Posted by: James Wilson on February 17, 2003 11:16 PM

There is a fundamental problem here: traditionalsim is never fully defined because tradition has not been. Rather than a constant, tradition is defined as old beliefs. That leads to the relativistic question: “Which Beliefs?”
If we are only talking about older beliefs, then we are only reactionaries seeking to re-impose older mores. It puts us in league with neocons who wish to set the clock back to 1960.

Traditionalism only makes sense if tradition is defined as a constant. Much to the dismay of leftists and even some libertarians, there are some universal constants among humans. History, cross-cultural literary studies of stable societies, anthropology, and socio-biology do seem to make some overlaping conclusions.
It is possible to set “tradition” to be these universal norms. However, that would be a relatively small set.
I beleve that if “tradition” has any meaning, there must be a relativistic element. That is every society has its own organic traditions. These include the universal truths, but have evolved seperately.
As Americans, our traditions cannot be seperated from the ideas of liberty that caused us to break with Great Britain and English America. Our tradition (sorry, Jeffersonians) has never been license. Instead it has been tempered by Religion (certain forms of Protestant sects in particular), Nationalism, and community.

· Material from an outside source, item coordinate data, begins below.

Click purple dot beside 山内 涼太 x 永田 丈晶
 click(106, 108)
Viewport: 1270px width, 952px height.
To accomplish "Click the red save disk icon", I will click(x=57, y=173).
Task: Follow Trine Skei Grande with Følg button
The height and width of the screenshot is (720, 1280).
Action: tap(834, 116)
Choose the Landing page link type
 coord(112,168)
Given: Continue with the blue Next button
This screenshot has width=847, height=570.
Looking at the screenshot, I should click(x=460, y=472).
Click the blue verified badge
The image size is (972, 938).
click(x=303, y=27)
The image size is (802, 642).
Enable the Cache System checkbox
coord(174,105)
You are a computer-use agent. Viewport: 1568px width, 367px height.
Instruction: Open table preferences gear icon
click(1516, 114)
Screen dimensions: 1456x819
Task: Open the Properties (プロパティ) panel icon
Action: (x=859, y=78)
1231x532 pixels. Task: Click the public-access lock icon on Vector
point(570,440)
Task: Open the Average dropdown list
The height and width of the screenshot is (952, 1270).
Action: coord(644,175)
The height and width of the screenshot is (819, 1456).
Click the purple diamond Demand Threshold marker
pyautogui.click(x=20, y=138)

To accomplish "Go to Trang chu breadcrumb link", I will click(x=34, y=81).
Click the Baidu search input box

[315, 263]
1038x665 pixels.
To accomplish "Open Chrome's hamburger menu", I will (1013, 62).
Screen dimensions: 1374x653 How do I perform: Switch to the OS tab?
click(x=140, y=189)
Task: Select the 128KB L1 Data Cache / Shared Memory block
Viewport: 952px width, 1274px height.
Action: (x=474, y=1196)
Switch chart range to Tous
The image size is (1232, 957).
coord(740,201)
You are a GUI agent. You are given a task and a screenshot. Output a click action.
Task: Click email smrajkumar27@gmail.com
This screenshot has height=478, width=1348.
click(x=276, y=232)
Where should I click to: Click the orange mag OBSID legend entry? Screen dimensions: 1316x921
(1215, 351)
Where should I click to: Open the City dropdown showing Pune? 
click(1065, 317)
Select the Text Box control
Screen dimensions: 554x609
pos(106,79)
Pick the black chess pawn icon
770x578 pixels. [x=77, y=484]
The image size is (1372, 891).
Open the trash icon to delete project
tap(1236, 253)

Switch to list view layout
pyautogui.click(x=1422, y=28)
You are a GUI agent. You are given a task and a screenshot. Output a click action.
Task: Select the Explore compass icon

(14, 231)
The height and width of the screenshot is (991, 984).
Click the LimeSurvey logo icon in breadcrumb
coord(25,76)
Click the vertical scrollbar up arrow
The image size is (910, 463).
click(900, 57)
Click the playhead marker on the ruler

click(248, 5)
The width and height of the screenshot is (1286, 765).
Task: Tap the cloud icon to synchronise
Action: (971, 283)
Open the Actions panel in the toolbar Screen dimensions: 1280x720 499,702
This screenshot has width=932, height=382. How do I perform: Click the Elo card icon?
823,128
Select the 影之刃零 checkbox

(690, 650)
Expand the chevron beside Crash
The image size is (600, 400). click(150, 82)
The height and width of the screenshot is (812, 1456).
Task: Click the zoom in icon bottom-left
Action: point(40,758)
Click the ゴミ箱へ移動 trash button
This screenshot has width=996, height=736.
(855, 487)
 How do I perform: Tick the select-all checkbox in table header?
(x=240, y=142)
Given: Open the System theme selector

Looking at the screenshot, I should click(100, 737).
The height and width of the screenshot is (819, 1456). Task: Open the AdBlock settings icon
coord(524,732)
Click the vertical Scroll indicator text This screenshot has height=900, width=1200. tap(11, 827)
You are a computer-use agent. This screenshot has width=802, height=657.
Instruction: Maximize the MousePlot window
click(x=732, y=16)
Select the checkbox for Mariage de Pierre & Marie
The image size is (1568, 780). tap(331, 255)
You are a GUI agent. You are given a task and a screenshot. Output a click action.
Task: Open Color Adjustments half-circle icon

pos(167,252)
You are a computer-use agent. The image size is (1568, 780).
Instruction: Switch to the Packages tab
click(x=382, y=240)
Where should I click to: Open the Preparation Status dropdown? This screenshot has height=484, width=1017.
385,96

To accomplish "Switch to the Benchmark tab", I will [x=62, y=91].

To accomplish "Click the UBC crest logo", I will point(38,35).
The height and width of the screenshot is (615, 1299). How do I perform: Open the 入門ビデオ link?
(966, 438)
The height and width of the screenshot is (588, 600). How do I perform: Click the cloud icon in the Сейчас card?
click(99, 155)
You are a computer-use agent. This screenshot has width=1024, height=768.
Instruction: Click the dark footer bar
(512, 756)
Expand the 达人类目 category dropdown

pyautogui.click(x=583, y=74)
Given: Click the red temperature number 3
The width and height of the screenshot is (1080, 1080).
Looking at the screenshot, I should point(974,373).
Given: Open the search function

Posted by: Ron on February 18, 2003 3:43 AM

It seems to me I do say what tradition and traditionalism are:

“The third possibility, tradition, accepts the arrangements that grow out of the attitudes, practices and beliefs that become authoritative over time in the life of a community.”

“[Conservatives] are concerned with social practices more from the point of view of the practices themselves than from a unifying external perspective.”

“To accept tradition is to accept life on the whole as we find it. The alternative is to construct some new form of life based on supposed superior knowledge.”

“Tradition — the habit of loyalty toward one’s society and its ways … “

“[A] whole complex of habits, attitudes and beliefs supported by things like family arrangements, religious commitments, and standards of respectable conduct. Such things do not themselves operate on market or bureaucratic principles. They grow up informally and in ways that can’t be planned or controlled, through the growth of settled habits and attitudes among people who live together and deal with each other for a long time. They are thus essentially traditional.”

Ron’s complaint seems to be that I don’t specify “which tradition.” That’s quite true. The essay is an abstract discussion of different ways of arriving at social standards and creating social institutions. It’s not a proposal for action or statement of positive belief. It’s not itself an instance of traditionalism. Not every essay can do everything.

He suggests that to be worth considering tradition has to be connected with truth, although truth that is grasped somewhat differently in different communities. I agree, and discuss the point in the paragraphs beginning “As for bad traditions.”

Posted by: Jim Kalb on February 18, 2003 9:38 AM

Ron writes:
“I beleve that if ‘tradition’ has any meaning, there must be a relativistic element.”

Ron confuses “particular” with “relative” it seems to me. Everyone sees the world through his own particular eyes. Nobody sees the world literally through someone else’s eyes. I take Mr. Kalb’s abstract traditionalism to be something like the observation that the transcendent (the objectively good, the objectively beautiful, and the objectively true) can’t be apprehended more clearly by plucking our eyes out. So our own actual particular eyes have to be treated respectfully as authoritative. Objecting that other people see things through their own eyes rather that mine is a hollow objection, as is objecting that some peoples’ eyes have cataracts. If the good, the true, and the beautiful can only be known through a particular tradition then liberalism represents an attempt to will the world we want into existence by plucking out our eyes and walking the earth with empty sockets.